### What is needed
Please copy the following lines word for word.

-*-*-

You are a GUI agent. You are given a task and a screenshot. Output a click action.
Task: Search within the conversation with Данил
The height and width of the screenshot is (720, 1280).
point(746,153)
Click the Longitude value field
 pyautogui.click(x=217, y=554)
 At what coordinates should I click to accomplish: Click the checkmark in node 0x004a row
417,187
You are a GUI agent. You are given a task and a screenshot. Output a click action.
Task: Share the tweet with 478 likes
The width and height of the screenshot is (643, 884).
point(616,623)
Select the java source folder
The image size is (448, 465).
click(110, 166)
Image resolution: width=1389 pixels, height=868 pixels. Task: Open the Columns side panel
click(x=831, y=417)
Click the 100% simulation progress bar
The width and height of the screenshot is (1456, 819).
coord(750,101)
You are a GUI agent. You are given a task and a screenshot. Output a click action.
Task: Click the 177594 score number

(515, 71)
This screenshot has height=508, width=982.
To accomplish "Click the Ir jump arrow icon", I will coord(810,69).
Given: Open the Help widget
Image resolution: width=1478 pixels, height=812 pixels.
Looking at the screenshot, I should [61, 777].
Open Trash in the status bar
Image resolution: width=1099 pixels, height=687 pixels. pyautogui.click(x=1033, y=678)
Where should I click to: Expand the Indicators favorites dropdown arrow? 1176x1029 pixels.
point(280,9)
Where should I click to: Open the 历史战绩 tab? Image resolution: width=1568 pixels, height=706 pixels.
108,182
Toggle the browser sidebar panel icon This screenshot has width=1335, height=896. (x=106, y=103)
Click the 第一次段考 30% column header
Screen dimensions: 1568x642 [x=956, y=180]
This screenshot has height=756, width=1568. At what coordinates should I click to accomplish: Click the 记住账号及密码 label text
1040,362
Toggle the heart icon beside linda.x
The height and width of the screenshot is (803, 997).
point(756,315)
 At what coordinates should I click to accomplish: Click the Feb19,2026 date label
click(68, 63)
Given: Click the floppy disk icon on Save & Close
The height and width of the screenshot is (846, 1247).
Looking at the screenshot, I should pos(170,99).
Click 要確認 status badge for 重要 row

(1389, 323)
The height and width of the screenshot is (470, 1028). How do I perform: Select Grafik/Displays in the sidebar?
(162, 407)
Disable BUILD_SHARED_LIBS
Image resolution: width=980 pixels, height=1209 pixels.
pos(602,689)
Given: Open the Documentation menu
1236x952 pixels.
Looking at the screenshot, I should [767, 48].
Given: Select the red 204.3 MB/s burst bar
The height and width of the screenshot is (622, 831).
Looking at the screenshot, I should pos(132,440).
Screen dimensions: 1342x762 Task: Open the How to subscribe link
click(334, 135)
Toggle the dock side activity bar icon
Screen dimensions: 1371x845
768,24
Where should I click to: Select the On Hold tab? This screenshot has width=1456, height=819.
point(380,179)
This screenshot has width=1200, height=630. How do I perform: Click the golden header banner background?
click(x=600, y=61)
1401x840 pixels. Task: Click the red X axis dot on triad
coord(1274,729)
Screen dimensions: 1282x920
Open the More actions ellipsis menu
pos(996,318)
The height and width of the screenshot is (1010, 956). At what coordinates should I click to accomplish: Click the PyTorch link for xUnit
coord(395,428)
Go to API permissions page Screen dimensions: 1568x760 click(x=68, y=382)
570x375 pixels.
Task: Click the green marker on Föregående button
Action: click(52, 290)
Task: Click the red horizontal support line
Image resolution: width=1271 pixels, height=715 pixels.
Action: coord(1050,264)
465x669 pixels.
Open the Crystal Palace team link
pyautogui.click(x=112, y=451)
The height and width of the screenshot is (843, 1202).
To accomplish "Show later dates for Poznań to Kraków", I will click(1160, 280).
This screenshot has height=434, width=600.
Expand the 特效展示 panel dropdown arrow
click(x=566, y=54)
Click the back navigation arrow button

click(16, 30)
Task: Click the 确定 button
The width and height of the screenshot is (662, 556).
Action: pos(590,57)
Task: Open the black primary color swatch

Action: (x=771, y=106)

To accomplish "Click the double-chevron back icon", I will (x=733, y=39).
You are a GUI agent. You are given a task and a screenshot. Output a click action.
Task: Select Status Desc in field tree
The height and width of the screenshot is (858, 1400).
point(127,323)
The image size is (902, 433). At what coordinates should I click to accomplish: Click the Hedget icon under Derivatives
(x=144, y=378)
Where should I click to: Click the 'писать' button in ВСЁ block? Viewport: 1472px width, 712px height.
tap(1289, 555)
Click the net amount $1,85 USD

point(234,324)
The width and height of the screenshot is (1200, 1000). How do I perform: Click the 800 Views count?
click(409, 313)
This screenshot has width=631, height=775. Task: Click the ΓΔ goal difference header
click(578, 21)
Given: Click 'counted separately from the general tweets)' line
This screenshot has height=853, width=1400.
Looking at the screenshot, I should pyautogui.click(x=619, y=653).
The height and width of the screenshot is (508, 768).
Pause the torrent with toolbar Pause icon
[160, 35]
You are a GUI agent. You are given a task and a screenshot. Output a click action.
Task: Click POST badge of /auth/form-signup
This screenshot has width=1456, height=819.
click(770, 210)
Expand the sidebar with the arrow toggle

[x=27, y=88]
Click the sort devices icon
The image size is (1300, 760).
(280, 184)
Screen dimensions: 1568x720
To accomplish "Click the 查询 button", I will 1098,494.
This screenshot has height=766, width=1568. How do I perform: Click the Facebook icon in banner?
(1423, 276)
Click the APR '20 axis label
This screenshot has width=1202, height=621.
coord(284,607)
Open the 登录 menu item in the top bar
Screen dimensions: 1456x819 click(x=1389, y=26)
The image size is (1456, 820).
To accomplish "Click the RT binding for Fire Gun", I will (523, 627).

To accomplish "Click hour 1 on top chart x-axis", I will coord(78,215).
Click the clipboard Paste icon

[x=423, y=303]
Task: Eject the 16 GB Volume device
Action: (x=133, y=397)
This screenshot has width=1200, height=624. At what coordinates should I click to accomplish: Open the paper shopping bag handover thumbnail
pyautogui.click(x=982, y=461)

-*-*-

### The reply
You are a GUI agent. You are given a task and a screenshot. Output a click action.
Task: Search within the conversation with Данил
The height and width of the screenshot is (720, 1280).
point(746,153)
Click the Longitude value field
 pyautogui.click(x=217, y=554)
 At what coordinates should I click to accomplish: Click the checkmark in node 0x004a row
417,187
You are a GUI agent. You are given a task and a screenshot. Output a click action.
Task: Share the tweet with 478 likes
The width and height of the screenshot is (643, 884).
point(616,623)
Select the java source folder
The image size is (448, 465).
click(110, 166)
Image resolution: width=1389 pixels, height=868 pixels. Task: Open the Columns side panel
click(x=831, y=417)
Click the 100% simulation progress bar
The width and height of the screenshot is (1456, 819).
coord(750,101)
You are a GUI agent. You are given a task and a screenshot. Output a click action.
Task: Click the 177594 score number

(515, 71)
This screenshot has height=508, width=982.
To accomplish "Click the Ir jump arrow icon", I will coord(810,69).
Given: Open the Help widget
Image resolution: width=1478 pixels, height=812 pixels.
Looking at the screenshot, I should [61, 777].
Open Trash in the status bar
Image resolution: width=1099 pixels, height=687 pixels. pyautogui.click(x=1033, y=678)
Where should I click to: Expand the Indicators favorites dropdown arrow? 1176x1029 pixels.
point(280,9)
Where should I click to: Open the 历史战绩 tab? Image resolution: width=1568 pixels, height=706 pixels.
108,182
Toggle the browser sidebar panel icon This screenshot has width=1335, height=896. (x=106, y=103)
Click the 第一次段考 30% column header
Screen dimensions: 1568x642 [x=956, y=180]
This screenshot has height=756, width=1568. At what coordinates should I click to accomplish: Click the 记住账号及密码 label text
1040,362
Toggle the heart icon beside linda.x
The height and width of the screenshot is (803, 997).
point(756,315)
 At what coordinates should I click to accomplish: Click the Feb19,2026 date label
click(68, 63)
Given: Click the floppy disk icon on Save & Close
The height and width of the screenshot is (846, 1247).
Looking at the screenshot, I should pos(170,99).
Click 要確認 status badge for 重要 row

(1389, 323)
The height and width of the screenshot is (470, 1028). How do I perform: Select Grafik/Displays in the sidebar?
(162, 407)
Disable BUILD_SHARED_LIBS
Image resolution: width=980 pixels, height=1209 pixels.
pos(602,689)
Given: Open the Documentation menu
1236x952 pixels.
Looking at the screenshot, I should [767, 48].
Given: Select the red 204.3 MB/s burst bar
The height and width of the screenshot is (622, 831).
Looking at the screenshot, I should pos(132,440).
Screen dimensions: 1342x762 Task: Open the How to subscribe link
click(334, 135)
Toggle the dock side activity bar icon
Screen dimensions: 1371x845
768,24
Where should I click to: Select the On Hold tab? This screenshot has width=1456, height=819.
point(380,179)
This screenshot has width=1200, height=630. How do I perform: Click the golden header banner background?
click(x=600, y=61)
1401x840 pixels. Task: Click the red X axis dot on triad
coord(1274,729)
Screen dimensions: 1282x920
Open the More actions ellipsis menu
pos(996,318)
The height and width of the screenshot is (1010, 956). At what coordinates should I click to accomplish: Click the PyTorch link for xUnit
coord(395,428)
Go to API permissions page Screen dimensions: 1568x760 click(x=68, y=382)
570x375 pixels.
Task: Click the green marker on Föregående button
Action: click(52, 290)
Task: Click the red horizontal support line
Image resolution: width=1271 pixels, height=715 pixels.
Action: coord(1050,264)
465x669 pixels.
Open the Crystal Palace team link
pyautogui.click(x=112, y=451)
The height and width of the screenshot is (843, 1202).
To accomplish "Show later dates for Poznań to Kraków", I will click(1160, 280).
This screenshot has height=434, width=600.
Expand the 特效展示 panel dropdown arrow
click(x=566, y=54)
Click the back navigation arrow button

click(16, 30)
Task: Click the 确定 button
The width and height of the screenshot is (662, 556).
Action: pos(590,57)
Task: Open the black primary color swatch

Action: (x=771, y=106)

To accomplish "Click the double-chevron back icon", I will (x=733, y=39).
You are a GUI agent. You are given a task and a screenshot. Output a click action.
Task: Select Status Desc in field tree
The height and width of the screenshot is (858, 1400).
point(127,323)
The image size is (902, 433). At what coordinates should I click to accomplish: Click the Hedget icon under Derivatives
(x=144, y=378)
Where should I click to: Click the 'писать' button in ВСЁ block? Viewport: 1472px width, 712px height.
tap(1289, 555)
Click the net amount $1,85 USD

point(234,324)
The width and height of the screenshot is (1200, 1000). How do I perform: Click the 800 Views count?
click(409, 313)
This screenshot has width=631, height=775. Task: Click the ΓΔ goal difference header
click(578, 21)
Given: Click 'counted separately from the general tweets)' line
This screenshot has height=853, width=1400.
Looking at the screenshot, I should pyautogui.click(x=619, y=653).
The height and width of the screenshot is (508, 768).
Pause the torrent with toolbar Pause icon
[160, 35]
You are a GUI agent. You are given a task and a screenshot. Output a click action.
Task: Click POST badge of /auth/form-signup
This screenshot has width=1456, height=819.
click(770, 210)
Expand the sidebar with the arrow toggle

[x=27, y=88]
Click the sort devices icon
The image size is (1300, 760).
(280, 184)
Screen dimensions: 1568x720
To accomplish "Click the 查询 button", I will 1098,494.
This screenshot has height=766, width=1568. How do I perform: Click the Facebook icon in banner?
(1423, 276)
Click the APR '20 axis label
This screenshot has width=1202, height=621.
coord(284,607)
Open the 登录 menu item in the top bar
Screen dimensions: 1456x819 click(x=1389, y=26)
The image size is (1456, 820).
To accomplish "Click the RT binding for Fire Gun", I will (523, 627).

To accomplish "Click hour 1 on top chart x-axis", I will coord(78,215).
Click the clipboard Paste icon

[x=423, y=303]
Task: Eject the 16 GB Volume device
Action: (x=133, y=397)
This screenshot has width=1200, height=624. At what coordinates should I click to accomplish: Open the paper shopping bag handover thumbnail
pyautogui.click(x=982, y=461)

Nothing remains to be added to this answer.